PADDY COOLEY (QUILTY) STORY/ EMU DREAMING, 1998
PADDY NYUNKUNY BEDFORD
natural earth pigments and synthetic binder on linen
120.0 x 160.0 cm
initialled verso: PB
inscribed verso: artist's name, title, medium, size and Jirrawun Aboriginal Arts cat. PB 1998.33
Jirrawun Aboriginal Arts, Kununurra
William Mora Galleries, Melbourne (stamped verso)
Private collection, Melbourne
Storer, R., Paddy Bedford, Museum of Contemporary Art, Sydney, 2006, p. 145 (illus.)

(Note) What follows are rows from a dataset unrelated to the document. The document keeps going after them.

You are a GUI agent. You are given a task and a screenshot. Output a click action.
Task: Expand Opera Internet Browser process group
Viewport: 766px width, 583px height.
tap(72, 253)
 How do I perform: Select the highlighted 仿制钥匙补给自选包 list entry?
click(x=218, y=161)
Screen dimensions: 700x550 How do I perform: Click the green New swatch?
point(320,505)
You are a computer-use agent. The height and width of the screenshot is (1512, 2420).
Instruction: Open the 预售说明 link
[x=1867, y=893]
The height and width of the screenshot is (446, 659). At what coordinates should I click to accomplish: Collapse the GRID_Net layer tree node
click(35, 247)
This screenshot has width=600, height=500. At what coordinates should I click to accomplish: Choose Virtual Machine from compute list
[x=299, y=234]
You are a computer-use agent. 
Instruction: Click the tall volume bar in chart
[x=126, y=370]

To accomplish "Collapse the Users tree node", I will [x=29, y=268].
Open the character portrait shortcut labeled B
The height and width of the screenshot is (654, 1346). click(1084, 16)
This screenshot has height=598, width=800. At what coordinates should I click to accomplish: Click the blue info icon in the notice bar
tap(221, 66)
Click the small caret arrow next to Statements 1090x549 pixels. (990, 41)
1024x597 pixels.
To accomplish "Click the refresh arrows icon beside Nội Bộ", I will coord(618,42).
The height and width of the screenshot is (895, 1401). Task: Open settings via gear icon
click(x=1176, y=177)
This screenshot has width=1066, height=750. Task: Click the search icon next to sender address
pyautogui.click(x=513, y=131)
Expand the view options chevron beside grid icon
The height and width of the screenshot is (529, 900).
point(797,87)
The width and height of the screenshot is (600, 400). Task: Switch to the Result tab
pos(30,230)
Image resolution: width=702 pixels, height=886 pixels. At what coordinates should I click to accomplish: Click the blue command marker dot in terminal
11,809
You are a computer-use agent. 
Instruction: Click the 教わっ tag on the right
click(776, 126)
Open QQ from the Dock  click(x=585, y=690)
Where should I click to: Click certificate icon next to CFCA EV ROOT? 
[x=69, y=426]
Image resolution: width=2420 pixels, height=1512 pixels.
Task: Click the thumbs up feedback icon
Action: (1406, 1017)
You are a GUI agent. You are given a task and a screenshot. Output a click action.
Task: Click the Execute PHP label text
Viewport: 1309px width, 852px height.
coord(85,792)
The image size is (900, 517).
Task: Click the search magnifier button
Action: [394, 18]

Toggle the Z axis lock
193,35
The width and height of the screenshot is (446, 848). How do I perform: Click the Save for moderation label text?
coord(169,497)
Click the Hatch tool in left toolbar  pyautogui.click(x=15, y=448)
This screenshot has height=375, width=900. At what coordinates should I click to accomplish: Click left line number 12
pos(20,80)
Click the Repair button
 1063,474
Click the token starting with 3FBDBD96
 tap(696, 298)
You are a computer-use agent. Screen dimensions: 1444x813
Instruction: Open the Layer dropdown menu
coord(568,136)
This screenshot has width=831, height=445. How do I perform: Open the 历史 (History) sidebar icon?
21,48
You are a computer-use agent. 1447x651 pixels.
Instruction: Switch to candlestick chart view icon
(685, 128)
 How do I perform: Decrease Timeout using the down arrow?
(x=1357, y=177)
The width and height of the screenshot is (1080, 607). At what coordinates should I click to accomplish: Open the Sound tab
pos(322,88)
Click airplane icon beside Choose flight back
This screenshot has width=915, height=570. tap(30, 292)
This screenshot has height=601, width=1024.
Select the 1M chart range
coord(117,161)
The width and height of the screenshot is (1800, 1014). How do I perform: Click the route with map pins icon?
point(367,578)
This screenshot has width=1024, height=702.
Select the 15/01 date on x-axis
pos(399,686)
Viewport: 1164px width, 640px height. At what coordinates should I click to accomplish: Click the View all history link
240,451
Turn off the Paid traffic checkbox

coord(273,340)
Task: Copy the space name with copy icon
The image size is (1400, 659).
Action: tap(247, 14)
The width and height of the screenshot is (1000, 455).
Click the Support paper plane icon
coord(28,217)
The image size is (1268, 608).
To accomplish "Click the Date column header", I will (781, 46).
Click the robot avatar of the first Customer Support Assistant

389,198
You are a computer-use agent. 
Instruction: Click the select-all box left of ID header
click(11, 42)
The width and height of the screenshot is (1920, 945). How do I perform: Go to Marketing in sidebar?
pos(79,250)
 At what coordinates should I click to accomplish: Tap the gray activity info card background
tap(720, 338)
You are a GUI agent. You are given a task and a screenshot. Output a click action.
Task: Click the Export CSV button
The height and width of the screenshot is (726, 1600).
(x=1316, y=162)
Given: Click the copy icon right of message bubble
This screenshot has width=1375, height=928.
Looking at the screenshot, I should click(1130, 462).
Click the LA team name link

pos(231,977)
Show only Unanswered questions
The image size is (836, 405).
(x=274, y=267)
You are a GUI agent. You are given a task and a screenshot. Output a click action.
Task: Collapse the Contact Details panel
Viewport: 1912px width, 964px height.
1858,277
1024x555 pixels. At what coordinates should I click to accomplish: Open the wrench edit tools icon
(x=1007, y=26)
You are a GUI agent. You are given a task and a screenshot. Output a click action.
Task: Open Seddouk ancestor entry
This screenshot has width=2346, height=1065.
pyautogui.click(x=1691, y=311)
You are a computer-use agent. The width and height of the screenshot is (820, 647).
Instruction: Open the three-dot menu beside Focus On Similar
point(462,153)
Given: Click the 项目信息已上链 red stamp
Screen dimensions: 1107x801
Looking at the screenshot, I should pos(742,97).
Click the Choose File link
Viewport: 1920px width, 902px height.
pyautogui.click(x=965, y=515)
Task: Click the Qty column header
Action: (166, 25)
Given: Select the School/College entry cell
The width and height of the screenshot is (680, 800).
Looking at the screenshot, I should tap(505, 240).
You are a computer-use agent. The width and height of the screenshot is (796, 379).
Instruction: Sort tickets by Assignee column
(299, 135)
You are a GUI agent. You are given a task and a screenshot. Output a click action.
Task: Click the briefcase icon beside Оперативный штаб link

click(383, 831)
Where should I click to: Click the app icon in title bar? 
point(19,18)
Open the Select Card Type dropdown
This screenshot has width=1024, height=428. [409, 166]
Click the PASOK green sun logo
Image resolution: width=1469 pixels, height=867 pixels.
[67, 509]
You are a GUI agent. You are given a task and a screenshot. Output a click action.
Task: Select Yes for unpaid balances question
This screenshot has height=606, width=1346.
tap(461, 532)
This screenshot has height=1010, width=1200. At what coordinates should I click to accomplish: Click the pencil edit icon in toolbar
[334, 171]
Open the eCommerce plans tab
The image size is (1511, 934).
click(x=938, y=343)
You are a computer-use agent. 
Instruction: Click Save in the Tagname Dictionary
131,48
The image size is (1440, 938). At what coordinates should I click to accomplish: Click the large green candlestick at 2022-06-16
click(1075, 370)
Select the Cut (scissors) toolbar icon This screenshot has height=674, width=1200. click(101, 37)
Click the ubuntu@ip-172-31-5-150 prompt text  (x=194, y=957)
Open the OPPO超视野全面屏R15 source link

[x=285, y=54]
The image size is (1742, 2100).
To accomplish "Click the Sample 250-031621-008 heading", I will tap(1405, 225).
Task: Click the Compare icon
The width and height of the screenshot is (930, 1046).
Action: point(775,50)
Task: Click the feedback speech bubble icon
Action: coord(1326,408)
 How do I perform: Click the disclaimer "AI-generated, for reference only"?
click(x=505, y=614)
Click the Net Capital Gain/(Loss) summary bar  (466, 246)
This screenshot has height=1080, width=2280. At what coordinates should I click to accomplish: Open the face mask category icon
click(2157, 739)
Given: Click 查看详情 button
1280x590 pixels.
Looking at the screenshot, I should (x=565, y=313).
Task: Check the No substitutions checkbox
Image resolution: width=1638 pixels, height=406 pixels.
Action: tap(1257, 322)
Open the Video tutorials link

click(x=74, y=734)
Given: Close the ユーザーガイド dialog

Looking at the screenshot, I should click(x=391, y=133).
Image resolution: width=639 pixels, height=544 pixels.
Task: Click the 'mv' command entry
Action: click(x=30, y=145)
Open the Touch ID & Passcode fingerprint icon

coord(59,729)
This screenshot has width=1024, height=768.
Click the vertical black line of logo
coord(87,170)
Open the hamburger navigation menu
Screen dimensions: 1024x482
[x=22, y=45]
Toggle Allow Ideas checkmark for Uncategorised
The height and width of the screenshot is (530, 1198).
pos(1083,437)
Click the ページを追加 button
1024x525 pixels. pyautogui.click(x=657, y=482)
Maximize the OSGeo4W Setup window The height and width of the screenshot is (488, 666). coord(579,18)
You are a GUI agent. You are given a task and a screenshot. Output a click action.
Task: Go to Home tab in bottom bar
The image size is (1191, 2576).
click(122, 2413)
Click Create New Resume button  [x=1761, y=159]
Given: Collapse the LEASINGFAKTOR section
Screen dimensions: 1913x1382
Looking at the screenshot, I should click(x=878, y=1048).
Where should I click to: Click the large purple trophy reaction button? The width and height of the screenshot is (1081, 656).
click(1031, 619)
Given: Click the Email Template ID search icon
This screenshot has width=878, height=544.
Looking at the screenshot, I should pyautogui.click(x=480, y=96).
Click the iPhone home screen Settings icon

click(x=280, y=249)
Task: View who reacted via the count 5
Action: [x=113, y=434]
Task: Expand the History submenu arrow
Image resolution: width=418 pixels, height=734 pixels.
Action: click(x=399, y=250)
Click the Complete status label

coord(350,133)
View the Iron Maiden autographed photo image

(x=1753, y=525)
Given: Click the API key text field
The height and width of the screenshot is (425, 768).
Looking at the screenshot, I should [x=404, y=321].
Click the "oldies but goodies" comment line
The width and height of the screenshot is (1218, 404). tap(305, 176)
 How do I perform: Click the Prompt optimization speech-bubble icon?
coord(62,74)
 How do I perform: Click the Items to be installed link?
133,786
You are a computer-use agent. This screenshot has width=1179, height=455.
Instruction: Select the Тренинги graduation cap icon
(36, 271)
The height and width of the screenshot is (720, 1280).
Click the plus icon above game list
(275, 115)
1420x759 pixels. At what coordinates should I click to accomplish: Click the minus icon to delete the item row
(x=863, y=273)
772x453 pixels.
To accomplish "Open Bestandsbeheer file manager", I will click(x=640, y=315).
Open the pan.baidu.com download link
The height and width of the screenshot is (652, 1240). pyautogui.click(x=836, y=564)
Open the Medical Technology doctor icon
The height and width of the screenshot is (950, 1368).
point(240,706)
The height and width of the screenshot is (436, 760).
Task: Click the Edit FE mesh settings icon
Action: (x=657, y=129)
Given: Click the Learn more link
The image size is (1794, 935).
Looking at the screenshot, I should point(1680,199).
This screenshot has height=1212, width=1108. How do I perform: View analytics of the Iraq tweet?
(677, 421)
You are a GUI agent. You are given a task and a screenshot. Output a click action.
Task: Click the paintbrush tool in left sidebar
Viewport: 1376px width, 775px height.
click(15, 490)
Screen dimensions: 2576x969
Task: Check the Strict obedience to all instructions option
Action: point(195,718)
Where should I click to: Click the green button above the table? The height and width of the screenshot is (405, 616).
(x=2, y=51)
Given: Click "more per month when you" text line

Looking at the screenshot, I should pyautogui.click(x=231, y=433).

In the important exhibition, Blood on the Spinifex, Jirrawun community artists recorded what must be considered the shadow-side of the presumably illustrious story of colonial conquest of Australia's far North.1 Tony Oliver reports how the older people, seated around the campfire, told 'hard stories' or 'bad stories' - accounts of murders and massacres of their kin at the hands of white men keen to rid their cattle stations of any indigenous presence that might intrude on either the clarity of their land-ownership, or maybe simply profits. What would it mean to tell a counter-history by painting these stories still held in living memory? Stories prohibited from other forms of telling for, as Peggy Patrick explained 'the white people who killed Aboriginal people throughout the country never told anyone outside what they had done.'
Paddy Cooley (Quilty) Story / Emu Dreaming is an important early work stemming from his first year of painting.2 It blends two important stories - the massacre by strychnine laced bread at Bedford Downs and an ancient ancestral Emu Dreaming. Indeed, the work's fluent structure reveals how both sites coincide not just in living communal memory but in the landscape. The exact spot where the ancestral Emu became stuck in the cleft of the gorge is represented by the white paint left centre. One would therefore be remiss to mistake this as an accidental ochre splash. The place where the men were killed and burnt is marked by two circles on the right, together with the quartz hill from where the women witnessed the still burning massacre pyre.3 The old track leading from the Paddy Cooley station house is also depicted.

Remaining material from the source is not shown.